One of the latest fashion trends has nothing to do with colors or style, it has to do with fabrics and how can designers protect the future of our planet, it’s the relatively new concept of ethical fashion or sustainable fashion.
If we are to look at a definition for “sustainable fashion”, this is a movement and process of fostering change to fashion products and the fashion system towards greater ecological integrity and social justice. Sustainable fashion concerns more than just addressing fashion textiles or products.
Sustainable fashion also deals with considering fashion from the perspective of many stakeholders – users and producers, all living species, contemporary and future dwellers on earth. Therefore, sustainable fashion is both the responsibility of the citizens, the public sector, as well as the private one. While fast fashion describes clothing that is poorly made and have a negative impact on our environment, ethical clothing is the opposite, called also “slow fashion”. More and more designers nowadays are working on making their designs eco-friendly which in the long term can only be a benefit for people and our environment.
Ethics + Aesthetics = Sustainable Fashion
If you are wondering which material is sustainable, it’s easy, one that has previously been used. Anything new that has been produced – regardless of what material – has a negative impact on the environment. There are also the fabrics that come from recycled materials, like polyester from recycled plastic bottles, but if you want to buy clothes made from this material you need to check the label for 100% recycled polyester. However, fabrics made with sustainable fibers are better than conventional ones, like organic fibers that use fewer chemicals and water, or Tencel that’s safer for workers and has less waste. Check their website and Instagram page to a better understanding of Tencel what it means and what are the goals of the project.
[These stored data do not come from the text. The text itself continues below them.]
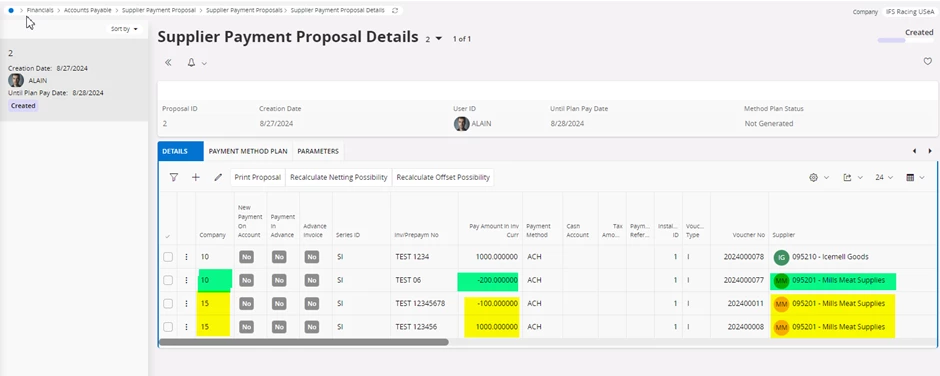Open row menu dots for TEST 1234
Screen dimensions: 940x376
[x=186, y=257]
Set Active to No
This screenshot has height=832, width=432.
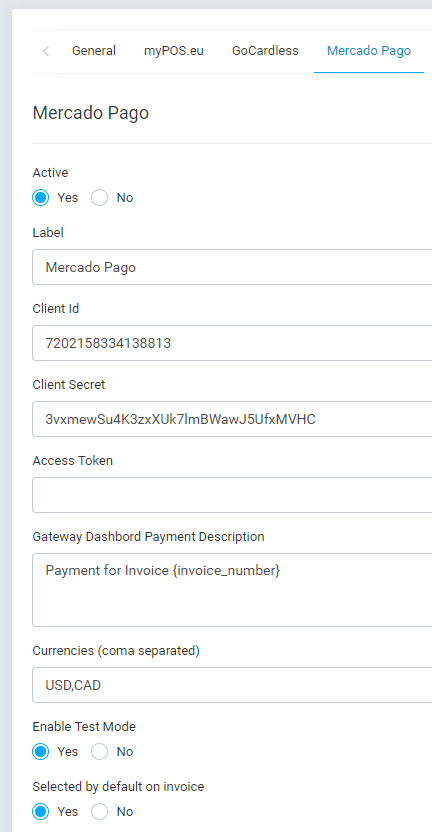pyautogui.click(x=100, y=198)

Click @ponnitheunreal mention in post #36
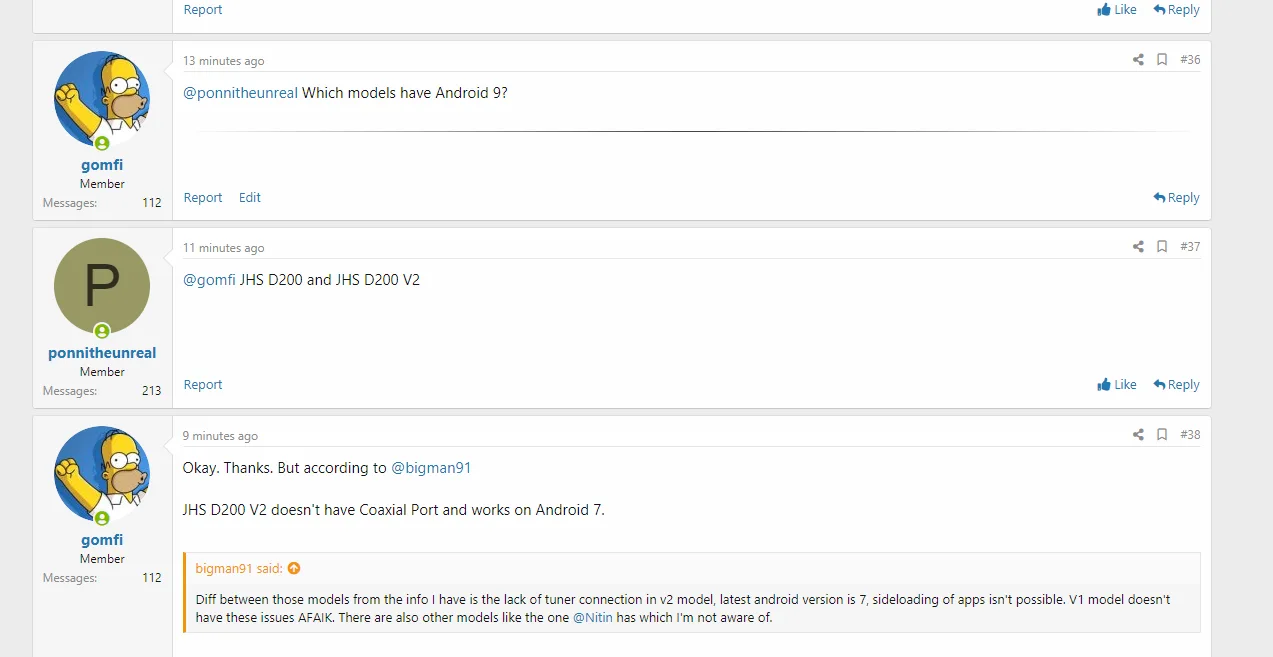click(241, 93)
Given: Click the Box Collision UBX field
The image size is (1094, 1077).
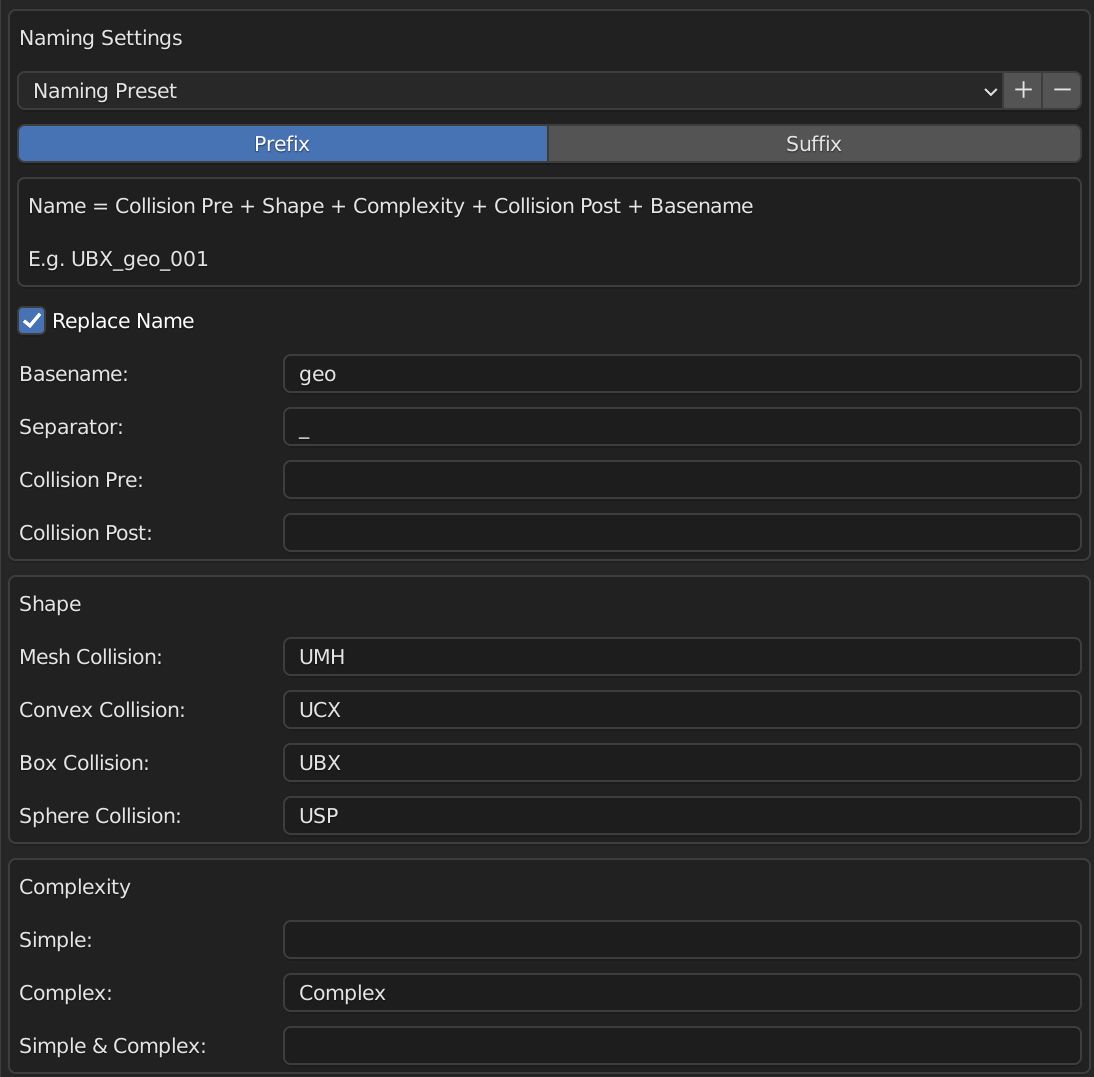Looking at the screenshot, I should [682, 762].
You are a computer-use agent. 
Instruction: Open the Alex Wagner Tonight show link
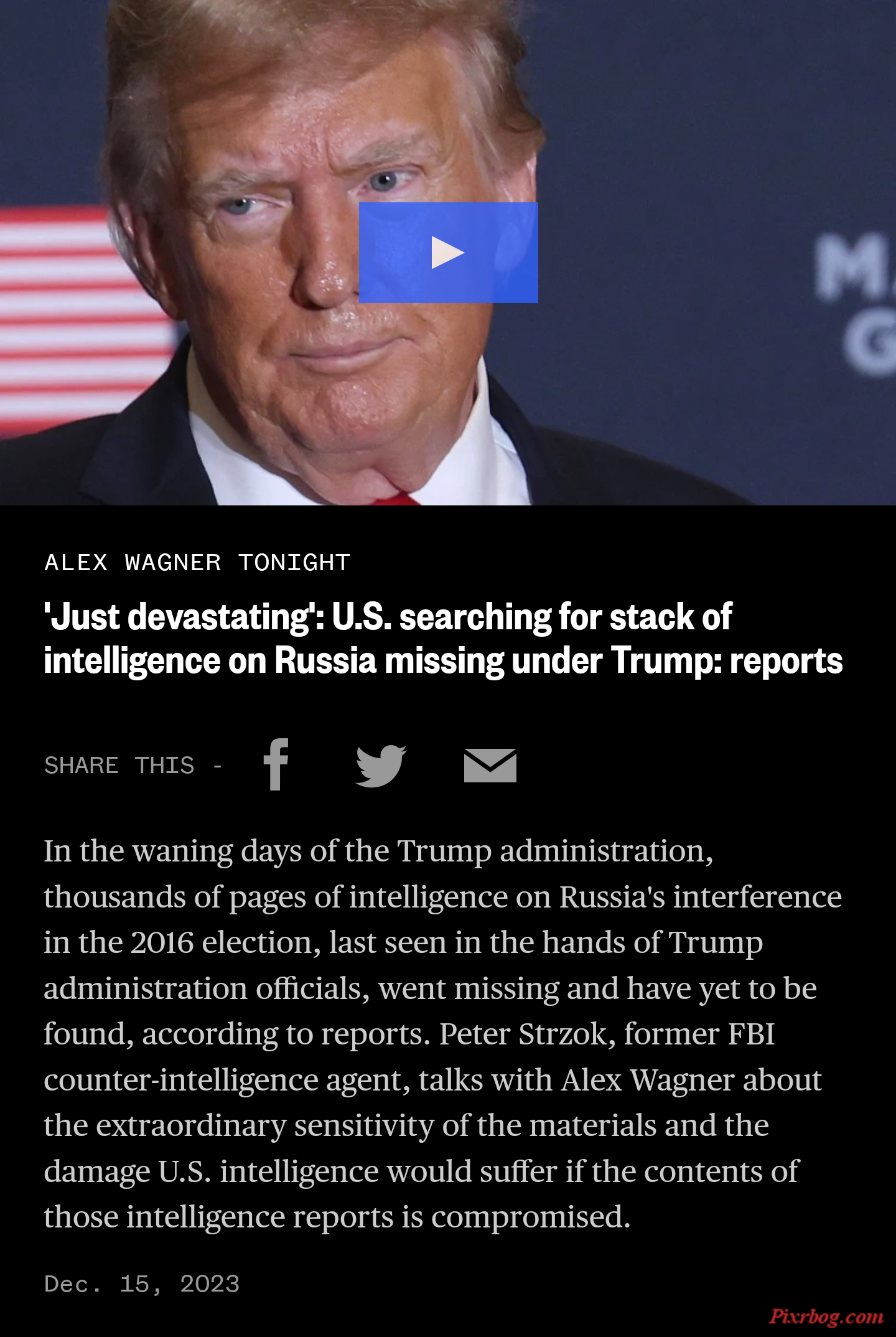pos(197,563)
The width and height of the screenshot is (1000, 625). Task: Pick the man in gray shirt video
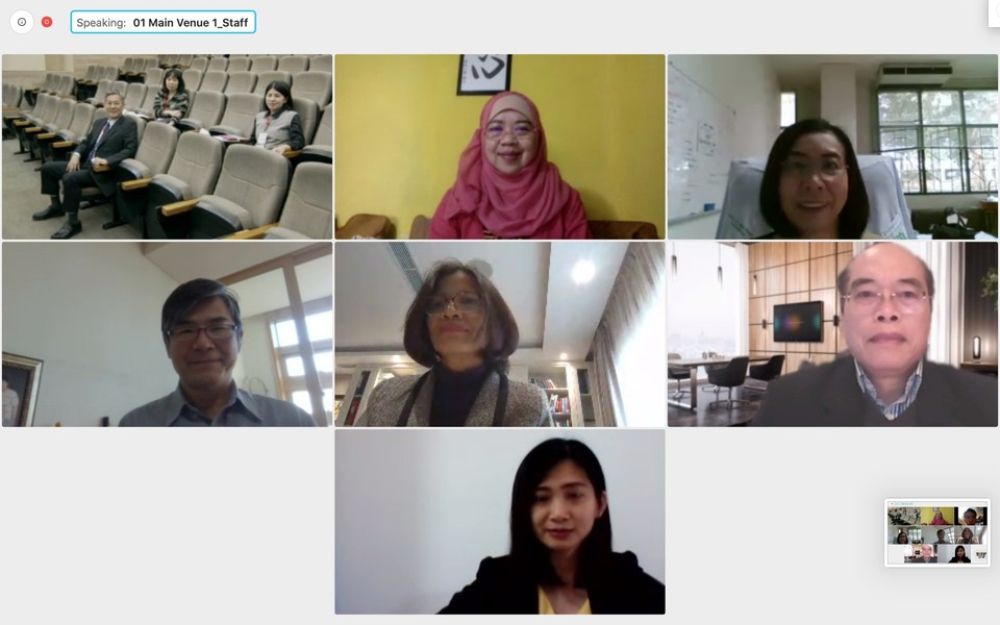(167, 334)
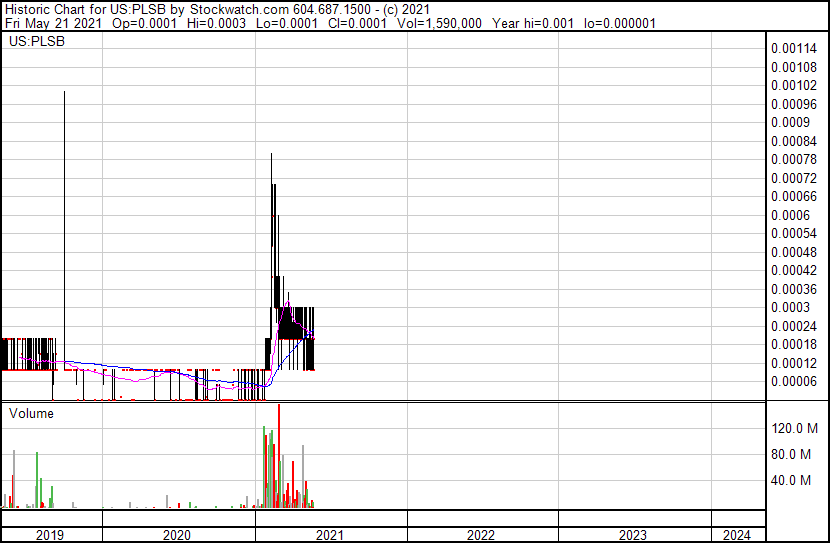Click the 0.00114 price axis label
The height and width of the screenshot is (543, 830).
pyautogui.click(x=795, y=48)
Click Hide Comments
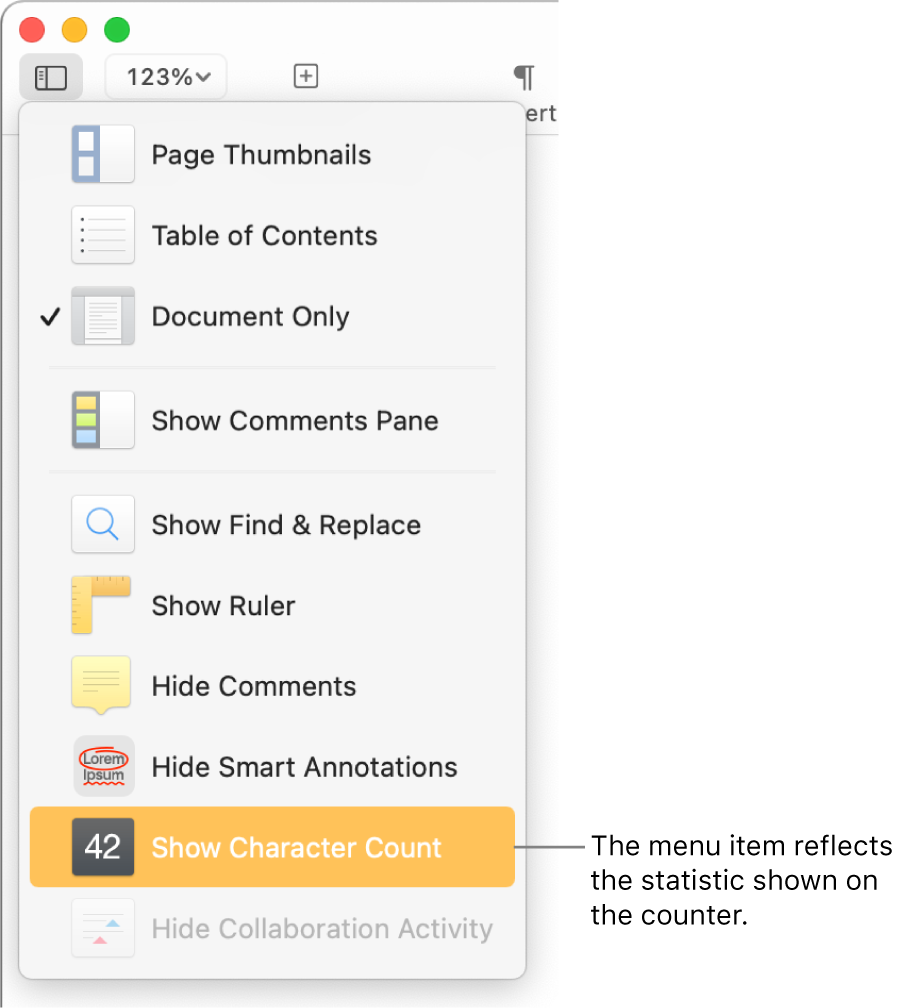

You might think sustainable fashion is expensive, but it’s actually quite affordable, you can buy clothes from sites like Goodwill, eBay, thredUP, and you will find very accessible prices. While if you want to buy clothes from brands that follow ethical practices and give fair wages, use organic fibers, or create more durable items, you may end up paying more – but these garments are meant to last longer. Here are some suggestions for you:
Each item in the Conscious collection has an aspect that lessens its environmental impact, like organic cotton or recycled polyester. The best part is that the styles start at just $10 so you don’t have to spend a fortune on sustainable fashion. You can also recycle your unwanted clothing at H&M stores for a discount to buy something new. Even if it’s torn up and can’t be reworn, the brand makes sure the clothes are used for something else and won’t end up in a landfill. The H&M Group parent company says overall it uses 57% recycled or sustainably sourced fibers, with a goal to reach 100% by 2030.
From growing the cotton to dyeing and finishing, it takes over 2,000 gallons of water just to make one pair of jeans. Levi’s focuses on the finishing processes to remove water wherever possible with its Water<Less collection, which it says uses up to 96% less water to make. And because Levi’s is such a big player in the denim industry, steps like this can actually have an impact. On top of that, the brand publicly shares its in-depth sustainability commitments throughout the product lifecycle.
Polo Ralph Lauren
This is another example of a large brand making a simple change, yet it has the ability to make a significant impact on the environment because of its volume. The Earth Polo (also available in men’s and kid’s variations) is made of recycled water bottles and uses dyes that don’t require water in the application process. Even though it’s just a shirt, Polo Ralph Lauren estimates that it will save the equivalent of 170 million plastic bottles from landfills by 2025. The company also publishes a sustainability report to showcase its efforts and goals for years to come.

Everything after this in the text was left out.